Talvez fosse a primeira vez que os dois conversavam sobre assuntos que não eram relacionados à investigação do crime. De fato, era a primeira vez em muitos anos que Sérgio trocava palavras com alguém sobre questões que não envolviam violência, tráfico ou assassinatos. A forma como Lílian falava sobre aquele assunto, mudando regularmente para comentar a respeito de "gentrificação", "impactos ambientais", "aumento na passagem de ônibus", faziam Sérgio se perder um pouco na conversa. Ele parecia perdido. Talvez não fosse capaz de explanar sobre os temas citados pela designer – seu foco sempre foi a atuação, a arte – mas conseguia pontuar uma coisa ou outra, conseguindo encontrar algum fio para seguir na conversa. Mas ele não conseguia encontrar nada.

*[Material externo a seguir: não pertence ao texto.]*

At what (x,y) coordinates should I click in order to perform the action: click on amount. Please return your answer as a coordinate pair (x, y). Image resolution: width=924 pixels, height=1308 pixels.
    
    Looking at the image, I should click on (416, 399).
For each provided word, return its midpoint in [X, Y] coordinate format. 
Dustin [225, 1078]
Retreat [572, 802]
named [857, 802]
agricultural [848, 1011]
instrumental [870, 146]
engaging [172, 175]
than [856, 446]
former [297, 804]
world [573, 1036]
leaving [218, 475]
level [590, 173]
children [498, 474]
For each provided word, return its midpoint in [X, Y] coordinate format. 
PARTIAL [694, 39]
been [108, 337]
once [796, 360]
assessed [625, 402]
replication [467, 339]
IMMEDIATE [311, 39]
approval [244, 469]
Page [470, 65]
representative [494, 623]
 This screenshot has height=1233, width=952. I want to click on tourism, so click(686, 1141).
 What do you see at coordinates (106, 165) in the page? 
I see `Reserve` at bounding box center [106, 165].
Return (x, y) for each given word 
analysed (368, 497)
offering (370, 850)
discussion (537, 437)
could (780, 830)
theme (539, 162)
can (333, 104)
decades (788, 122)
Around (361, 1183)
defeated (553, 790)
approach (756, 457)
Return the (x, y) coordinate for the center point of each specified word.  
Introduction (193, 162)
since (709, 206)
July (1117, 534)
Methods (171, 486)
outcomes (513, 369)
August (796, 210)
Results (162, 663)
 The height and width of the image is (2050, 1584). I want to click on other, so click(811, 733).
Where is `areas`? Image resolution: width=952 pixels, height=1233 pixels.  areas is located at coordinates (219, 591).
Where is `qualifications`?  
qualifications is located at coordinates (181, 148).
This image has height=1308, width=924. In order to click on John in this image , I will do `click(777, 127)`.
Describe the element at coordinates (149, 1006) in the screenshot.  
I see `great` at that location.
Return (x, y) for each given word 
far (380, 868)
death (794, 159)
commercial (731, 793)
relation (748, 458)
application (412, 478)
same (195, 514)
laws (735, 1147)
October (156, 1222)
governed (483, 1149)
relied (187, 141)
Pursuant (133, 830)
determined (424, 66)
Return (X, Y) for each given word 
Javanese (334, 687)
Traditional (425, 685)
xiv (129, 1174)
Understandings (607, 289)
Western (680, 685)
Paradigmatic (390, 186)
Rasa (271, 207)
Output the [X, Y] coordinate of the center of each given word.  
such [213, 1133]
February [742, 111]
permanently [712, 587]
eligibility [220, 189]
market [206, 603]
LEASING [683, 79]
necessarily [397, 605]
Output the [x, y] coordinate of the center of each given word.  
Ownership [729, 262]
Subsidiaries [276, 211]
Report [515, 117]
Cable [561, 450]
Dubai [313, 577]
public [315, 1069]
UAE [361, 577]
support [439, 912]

Prosseguiu ouvindo a voz de Lílian que se dedicava a falar, falar e falar a respeito de suas críticas sobre o crescimento da cidade, enquanto prestava atenção ora na janela, ora em sua interlocutora.

Coçou a barba, pensando que o apelido "gracinha", usado com ironia, se aplicava muito bem a ela.

Os dois prosseguiram pela avenida Garibaldi, e chegaram até a região do Garcia, onde subiram uma ladeira, e a jovem pediu um pouco de calma.

- Olha, se esse carro parar... Por favor, eu não tenho costume de subir ladeira...

- Dê seu jeito, gracinha. – retrucou.

Não demoraram muito a chegar ao Campo Grande, nas proximidades do hotel. Lílian conseguiu ver o prédio ao longe, antes de seguir pela avenida Sete de Setembro até buscar o retorno e ficar na mesma rua do hotel.